- [CHALLENGE]:
Present the records below as a Markdown table with the columns No. and Line, numbering each row and skipping blank lines. Begin at the line that contains "This screenshot has height=848, width=1400." and stop after the line that contains "coord(365,237)".

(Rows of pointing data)
-=-=-=-=-

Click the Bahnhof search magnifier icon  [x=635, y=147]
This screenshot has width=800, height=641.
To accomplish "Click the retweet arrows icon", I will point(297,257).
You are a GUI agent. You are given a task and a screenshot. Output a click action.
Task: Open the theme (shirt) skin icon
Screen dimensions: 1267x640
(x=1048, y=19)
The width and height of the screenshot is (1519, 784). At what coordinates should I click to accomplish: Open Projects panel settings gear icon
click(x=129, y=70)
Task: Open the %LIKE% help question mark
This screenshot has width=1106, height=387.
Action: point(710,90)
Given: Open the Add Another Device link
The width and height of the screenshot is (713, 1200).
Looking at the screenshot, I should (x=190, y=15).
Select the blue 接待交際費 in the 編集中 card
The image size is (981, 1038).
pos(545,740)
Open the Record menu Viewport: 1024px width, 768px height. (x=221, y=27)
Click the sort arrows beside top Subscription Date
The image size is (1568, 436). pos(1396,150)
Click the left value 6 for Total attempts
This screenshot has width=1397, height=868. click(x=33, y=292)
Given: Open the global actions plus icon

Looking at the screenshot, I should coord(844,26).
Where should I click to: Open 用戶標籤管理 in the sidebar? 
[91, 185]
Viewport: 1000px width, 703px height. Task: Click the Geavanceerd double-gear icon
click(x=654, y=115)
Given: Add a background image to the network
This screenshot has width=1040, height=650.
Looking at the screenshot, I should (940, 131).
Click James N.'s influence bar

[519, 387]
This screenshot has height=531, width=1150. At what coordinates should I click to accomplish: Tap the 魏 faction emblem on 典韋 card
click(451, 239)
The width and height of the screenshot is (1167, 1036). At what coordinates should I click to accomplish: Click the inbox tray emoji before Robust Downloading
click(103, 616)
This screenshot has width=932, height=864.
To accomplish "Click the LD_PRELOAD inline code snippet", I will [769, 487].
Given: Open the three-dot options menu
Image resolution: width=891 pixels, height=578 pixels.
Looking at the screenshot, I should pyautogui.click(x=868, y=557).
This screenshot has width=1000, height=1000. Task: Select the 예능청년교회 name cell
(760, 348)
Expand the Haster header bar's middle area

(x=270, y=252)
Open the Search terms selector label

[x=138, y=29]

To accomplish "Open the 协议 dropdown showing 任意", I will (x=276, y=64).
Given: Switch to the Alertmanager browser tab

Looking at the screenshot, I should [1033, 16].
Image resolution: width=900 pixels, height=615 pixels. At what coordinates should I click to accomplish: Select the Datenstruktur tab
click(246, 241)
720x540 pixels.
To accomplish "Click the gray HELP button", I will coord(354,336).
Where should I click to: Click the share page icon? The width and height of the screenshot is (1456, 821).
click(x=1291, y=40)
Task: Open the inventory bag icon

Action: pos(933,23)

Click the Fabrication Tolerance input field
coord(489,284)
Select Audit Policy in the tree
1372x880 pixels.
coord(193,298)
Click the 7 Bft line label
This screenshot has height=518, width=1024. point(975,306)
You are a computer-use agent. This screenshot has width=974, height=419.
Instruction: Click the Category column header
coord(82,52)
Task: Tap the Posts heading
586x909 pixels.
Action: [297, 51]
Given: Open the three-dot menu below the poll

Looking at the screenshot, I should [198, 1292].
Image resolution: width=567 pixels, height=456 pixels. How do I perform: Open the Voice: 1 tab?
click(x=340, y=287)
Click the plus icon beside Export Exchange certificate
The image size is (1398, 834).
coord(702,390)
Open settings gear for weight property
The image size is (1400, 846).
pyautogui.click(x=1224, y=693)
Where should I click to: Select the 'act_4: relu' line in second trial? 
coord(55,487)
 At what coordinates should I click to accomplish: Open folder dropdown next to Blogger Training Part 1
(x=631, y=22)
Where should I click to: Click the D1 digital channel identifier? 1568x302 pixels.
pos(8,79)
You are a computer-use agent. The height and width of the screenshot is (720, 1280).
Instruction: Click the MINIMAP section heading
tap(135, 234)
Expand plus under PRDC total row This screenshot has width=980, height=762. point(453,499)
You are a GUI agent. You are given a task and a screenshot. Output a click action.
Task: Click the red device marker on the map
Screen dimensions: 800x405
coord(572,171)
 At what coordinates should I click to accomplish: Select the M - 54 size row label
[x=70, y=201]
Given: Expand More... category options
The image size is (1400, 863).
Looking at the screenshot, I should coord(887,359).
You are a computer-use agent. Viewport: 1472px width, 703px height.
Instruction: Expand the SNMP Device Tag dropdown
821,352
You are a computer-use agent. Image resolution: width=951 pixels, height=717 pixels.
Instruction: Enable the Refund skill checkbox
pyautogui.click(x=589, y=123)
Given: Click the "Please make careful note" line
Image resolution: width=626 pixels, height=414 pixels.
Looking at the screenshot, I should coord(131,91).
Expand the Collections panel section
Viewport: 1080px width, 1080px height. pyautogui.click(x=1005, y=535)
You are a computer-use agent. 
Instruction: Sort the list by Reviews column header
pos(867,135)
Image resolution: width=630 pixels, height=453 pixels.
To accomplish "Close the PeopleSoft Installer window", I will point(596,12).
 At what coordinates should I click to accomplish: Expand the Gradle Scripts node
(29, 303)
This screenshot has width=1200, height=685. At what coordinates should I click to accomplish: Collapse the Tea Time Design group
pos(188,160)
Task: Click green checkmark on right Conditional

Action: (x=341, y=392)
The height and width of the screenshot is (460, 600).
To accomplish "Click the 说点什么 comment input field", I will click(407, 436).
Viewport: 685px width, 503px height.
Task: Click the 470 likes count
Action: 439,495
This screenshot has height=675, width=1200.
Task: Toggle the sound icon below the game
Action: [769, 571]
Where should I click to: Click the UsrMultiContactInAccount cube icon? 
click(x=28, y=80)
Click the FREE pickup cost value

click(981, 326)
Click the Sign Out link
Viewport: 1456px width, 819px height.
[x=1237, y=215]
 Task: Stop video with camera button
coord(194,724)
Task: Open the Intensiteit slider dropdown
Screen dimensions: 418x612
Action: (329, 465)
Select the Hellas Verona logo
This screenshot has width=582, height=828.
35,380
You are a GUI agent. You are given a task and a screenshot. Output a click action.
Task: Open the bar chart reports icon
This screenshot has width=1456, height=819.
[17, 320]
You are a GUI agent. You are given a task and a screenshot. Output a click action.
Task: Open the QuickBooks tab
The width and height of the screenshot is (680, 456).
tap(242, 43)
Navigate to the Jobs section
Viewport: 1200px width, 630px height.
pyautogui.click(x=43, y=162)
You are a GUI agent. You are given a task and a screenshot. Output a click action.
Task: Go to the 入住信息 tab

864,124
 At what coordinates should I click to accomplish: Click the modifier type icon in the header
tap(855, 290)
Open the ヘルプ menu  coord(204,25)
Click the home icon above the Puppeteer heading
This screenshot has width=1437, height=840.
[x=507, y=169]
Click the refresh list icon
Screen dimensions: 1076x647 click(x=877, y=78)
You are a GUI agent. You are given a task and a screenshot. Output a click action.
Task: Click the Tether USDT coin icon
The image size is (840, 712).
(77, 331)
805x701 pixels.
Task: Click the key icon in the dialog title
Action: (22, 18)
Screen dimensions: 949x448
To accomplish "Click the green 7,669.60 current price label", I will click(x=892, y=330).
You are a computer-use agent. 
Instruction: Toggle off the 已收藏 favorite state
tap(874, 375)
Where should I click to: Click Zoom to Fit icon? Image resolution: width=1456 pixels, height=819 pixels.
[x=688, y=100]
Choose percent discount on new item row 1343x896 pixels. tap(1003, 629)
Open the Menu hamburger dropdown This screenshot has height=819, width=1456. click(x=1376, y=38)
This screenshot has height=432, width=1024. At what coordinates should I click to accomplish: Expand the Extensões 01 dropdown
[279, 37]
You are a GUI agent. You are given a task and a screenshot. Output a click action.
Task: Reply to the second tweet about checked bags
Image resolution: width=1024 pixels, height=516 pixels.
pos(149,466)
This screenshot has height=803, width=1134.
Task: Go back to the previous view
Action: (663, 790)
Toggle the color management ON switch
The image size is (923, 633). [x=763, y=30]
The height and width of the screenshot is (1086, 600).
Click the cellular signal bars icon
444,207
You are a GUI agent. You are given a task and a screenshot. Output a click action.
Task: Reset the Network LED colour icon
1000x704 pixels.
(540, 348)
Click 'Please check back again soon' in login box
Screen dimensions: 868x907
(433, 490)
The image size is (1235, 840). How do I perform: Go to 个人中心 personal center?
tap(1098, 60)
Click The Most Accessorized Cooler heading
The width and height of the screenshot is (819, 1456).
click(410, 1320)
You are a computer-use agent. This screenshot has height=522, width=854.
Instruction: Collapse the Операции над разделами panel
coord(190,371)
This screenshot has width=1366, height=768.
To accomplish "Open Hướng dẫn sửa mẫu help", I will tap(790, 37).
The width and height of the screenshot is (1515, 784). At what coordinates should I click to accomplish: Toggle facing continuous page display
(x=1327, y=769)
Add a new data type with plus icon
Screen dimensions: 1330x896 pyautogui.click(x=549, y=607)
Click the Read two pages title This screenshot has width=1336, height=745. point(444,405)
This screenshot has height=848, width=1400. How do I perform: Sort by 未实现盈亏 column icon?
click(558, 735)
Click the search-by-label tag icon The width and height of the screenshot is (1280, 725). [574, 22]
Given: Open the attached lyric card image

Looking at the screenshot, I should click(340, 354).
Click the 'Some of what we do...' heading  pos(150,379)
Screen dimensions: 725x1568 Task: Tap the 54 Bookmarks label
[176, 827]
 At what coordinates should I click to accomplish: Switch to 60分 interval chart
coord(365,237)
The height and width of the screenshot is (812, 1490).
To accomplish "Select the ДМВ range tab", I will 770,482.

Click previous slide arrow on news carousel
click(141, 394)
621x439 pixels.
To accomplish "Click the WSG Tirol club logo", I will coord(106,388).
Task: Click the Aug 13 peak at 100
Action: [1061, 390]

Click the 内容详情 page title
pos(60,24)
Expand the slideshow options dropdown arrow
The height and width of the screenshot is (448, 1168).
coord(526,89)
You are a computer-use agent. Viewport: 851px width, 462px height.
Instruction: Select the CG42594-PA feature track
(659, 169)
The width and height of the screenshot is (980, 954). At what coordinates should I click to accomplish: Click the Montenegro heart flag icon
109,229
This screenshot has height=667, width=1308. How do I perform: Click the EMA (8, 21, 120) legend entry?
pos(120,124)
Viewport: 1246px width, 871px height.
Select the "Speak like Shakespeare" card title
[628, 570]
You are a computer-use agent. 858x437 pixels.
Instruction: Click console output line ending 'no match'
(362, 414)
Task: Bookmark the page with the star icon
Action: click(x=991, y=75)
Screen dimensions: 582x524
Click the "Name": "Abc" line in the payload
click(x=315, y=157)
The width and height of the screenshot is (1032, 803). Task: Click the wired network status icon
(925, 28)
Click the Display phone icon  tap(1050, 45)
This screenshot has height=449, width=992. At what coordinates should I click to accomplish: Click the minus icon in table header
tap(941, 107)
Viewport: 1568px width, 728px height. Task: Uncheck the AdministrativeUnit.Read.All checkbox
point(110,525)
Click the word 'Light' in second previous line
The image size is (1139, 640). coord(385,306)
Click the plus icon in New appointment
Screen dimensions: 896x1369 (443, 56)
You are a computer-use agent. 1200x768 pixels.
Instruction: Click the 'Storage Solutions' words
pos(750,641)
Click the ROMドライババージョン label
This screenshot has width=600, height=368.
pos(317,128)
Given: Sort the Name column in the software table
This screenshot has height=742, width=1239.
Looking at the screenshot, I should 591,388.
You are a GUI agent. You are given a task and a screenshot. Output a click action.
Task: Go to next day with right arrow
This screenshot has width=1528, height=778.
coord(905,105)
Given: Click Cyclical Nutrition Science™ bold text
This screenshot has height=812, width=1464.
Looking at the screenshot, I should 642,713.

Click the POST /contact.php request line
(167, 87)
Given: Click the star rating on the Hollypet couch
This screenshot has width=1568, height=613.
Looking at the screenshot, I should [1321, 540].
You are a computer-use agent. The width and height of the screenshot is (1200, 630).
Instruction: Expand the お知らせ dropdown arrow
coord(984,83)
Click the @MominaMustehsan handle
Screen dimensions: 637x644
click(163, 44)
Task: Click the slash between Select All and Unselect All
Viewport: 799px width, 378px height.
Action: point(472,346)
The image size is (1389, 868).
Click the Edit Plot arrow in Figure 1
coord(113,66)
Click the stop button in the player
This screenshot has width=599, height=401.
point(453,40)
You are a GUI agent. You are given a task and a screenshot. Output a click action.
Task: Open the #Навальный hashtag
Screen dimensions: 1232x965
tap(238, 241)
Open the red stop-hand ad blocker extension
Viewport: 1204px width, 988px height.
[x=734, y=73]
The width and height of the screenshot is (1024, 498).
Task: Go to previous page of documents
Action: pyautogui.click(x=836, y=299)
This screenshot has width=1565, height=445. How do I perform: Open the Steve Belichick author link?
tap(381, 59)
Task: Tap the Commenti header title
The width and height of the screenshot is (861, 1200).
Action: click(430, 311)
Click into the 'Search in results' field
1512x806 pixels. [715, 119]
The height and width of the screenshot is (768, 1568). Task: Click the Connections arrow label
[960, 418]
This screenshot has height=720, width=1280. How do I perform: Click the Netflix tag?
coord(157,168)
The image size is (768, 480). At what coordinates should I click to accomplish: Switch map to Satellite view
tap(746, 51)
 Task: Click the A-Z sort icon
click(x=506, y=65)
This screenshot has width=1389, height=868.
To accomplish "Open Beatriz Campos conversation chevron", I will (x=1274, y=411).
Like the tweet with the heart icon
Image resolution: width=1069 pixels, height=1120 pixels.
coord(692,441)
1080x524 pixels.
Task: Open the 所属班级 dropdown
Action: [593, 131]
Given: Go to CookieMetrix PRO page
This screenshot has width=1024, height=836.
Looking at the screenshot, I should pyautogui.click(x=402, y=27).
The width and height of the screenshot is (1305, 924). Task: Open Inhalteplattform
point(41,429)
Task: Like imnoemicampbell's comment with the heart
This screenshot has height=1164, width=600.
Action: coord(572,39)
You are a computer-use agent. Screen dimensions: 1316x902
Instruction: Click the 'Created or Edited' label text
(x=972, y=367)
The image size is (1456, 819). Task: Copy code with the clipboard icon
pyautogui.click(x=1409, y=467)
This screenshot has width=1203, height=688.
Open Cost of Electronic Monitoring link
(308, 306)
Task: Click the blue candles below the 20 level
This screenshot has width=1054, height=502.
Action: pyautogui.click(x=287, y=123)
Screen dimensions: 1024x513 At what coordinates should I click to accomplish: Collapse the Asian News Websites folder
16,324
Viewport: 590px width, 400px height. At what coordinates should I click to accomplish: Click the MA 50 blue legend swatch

-=-=-=-=-

- [WRITTEN SOLUTION]:
| No. | Line |
|---|---|
| 1 | This screenshot has height=848, width=1400. How do I perform: Sort by 未实现盈亏 column icon? |
| 2 | click(558, 735) |
| 3 | Click the search-by-label tag icon The width and height of the screenshot is (1280, 725). [574, 22] |
| 4 | Given: Open the attached lyric card image |
| 5 | Looking at the screenshot, I should click(340, 354). |
| 6 | Click the 'Some of what we do...' heading  pos(150,379) |
| 7 | Screen dimensions: 725x1568 Task: Tap the 54 Bookmarks label |
| 8 | [176, 827] |
| 9 |  At what coordinates should I click to accomplish: Switch to 60分 interval chart |
| 10 | coord(365,237) |